Response of VIRGO detectors to pre-big-bang gravitons

TL;DR

This paper evaluates VIRGO detectors' sensitivity to pre-big-bang gravitational waves, introducing a semi-analytical method to compute signal-to-noise ratios for various energy spectra, and explores noise reduction strategies to enhance detection prospects.

Contribution

It presents a new semi-analytical technique for assessing VIRGO detectors' sensitivity to relic gravitons from pre-big-bang models, including non-minimal scenarios with long dilaton phases.

Findings

Thermal noise reduction significantly improves sensitivity.

Shot noise reduction has limited impact on sensitivity.

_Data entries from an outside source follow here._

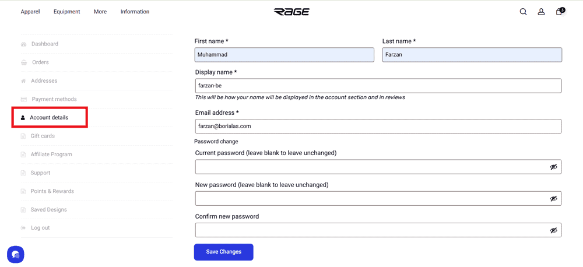Open the Information menu
This screenshot has width=583, height=267.
coord(135,12)
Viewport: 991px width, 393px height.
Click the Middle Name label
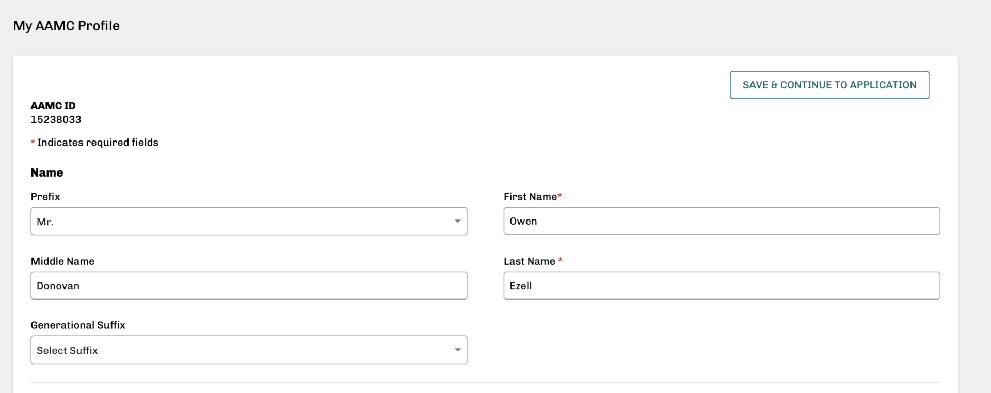[62, 261]
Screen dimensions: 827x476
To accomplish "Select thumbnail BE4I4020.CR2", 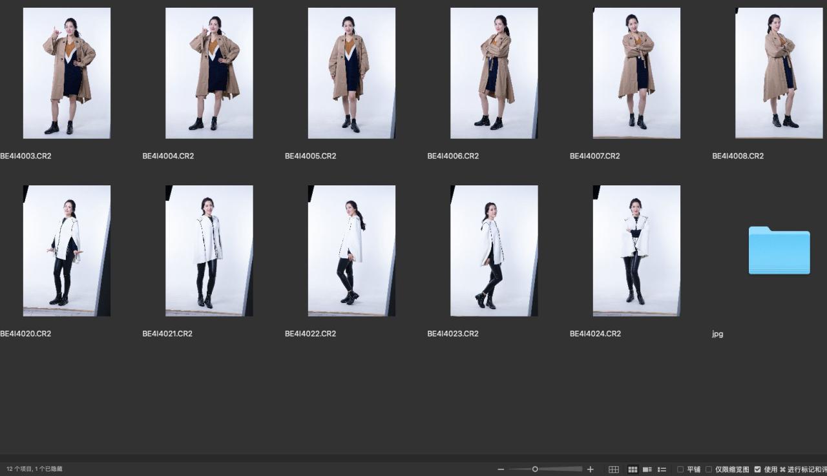I will click(67, 251).
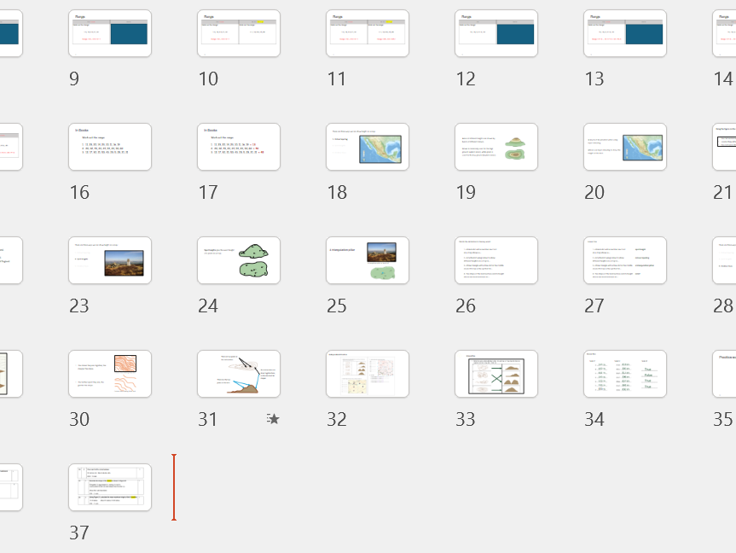Choose slide 24 with green hill shapes
The height and width of the screenshot is (553, 736).
(239, 260)
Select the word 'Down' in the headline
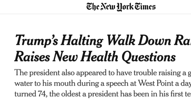The height and width of the screenshot is (107, 191). coord(154,40)
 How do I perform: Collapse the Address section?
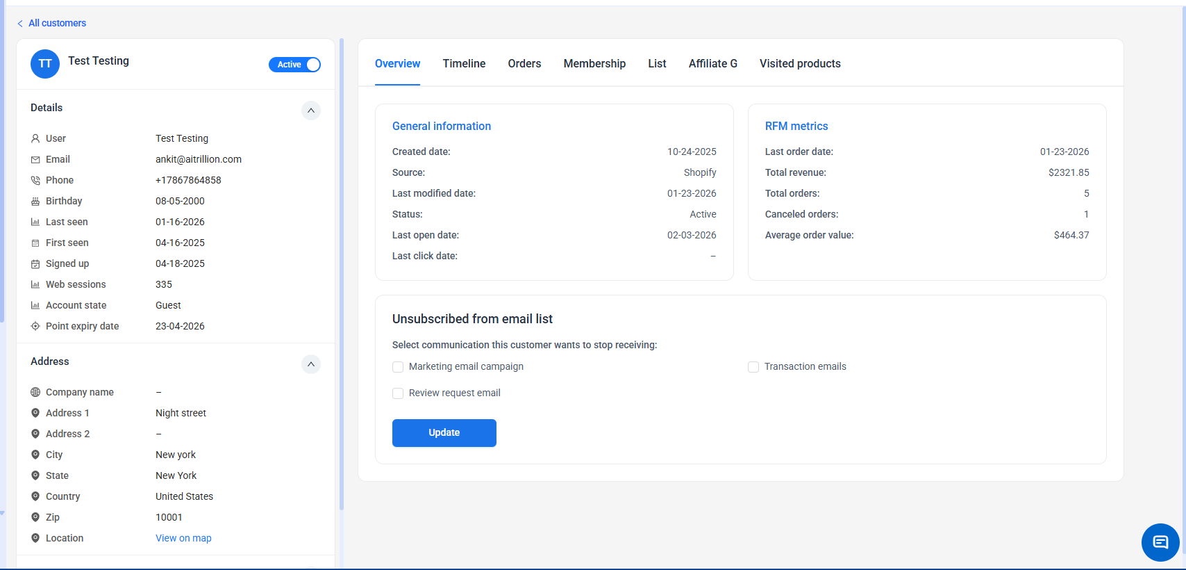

Non-minimal models with dilaton phases affect detection prospects.

Abstract

The sensitivity achievable by a pair of VIRGO detectors to stochastic and isotropic gravitational wave backgrounds produced in pre-big-bang models is discussed in view of the development of a second VIRGO interferometer. We describe a semi-analytical technique allowing to compute the signal-to-noise ratio for (monotonic or non-monotonic) logarithmic energy spectra of relic gravitons of arbitrary slope. We apply our results to the case of two correlated and coaligned VIRGO detectors and we compute their achievable sensitivities. We perform our calculations both for the usual case of minimal string cosmological scenario and in the case of a non-minimal scenario where a long dilaton dominated phase is present prior to the onset of the ordinary radiation dominated phase. In this framework, we investigate possible improvements of the achievable sensitivities by selective reduction of the thermal contributions (pendulum and pendulum's internal modes) to the noise power spectra of the detectors. Since a reduction of the shot noise does not increase significantly the expected sensitivity of a VIRGO pair (in spite of the relative spatial location of the two detectors) our findings support the experimental efforts directed towards a substantial reduction of thermal noise.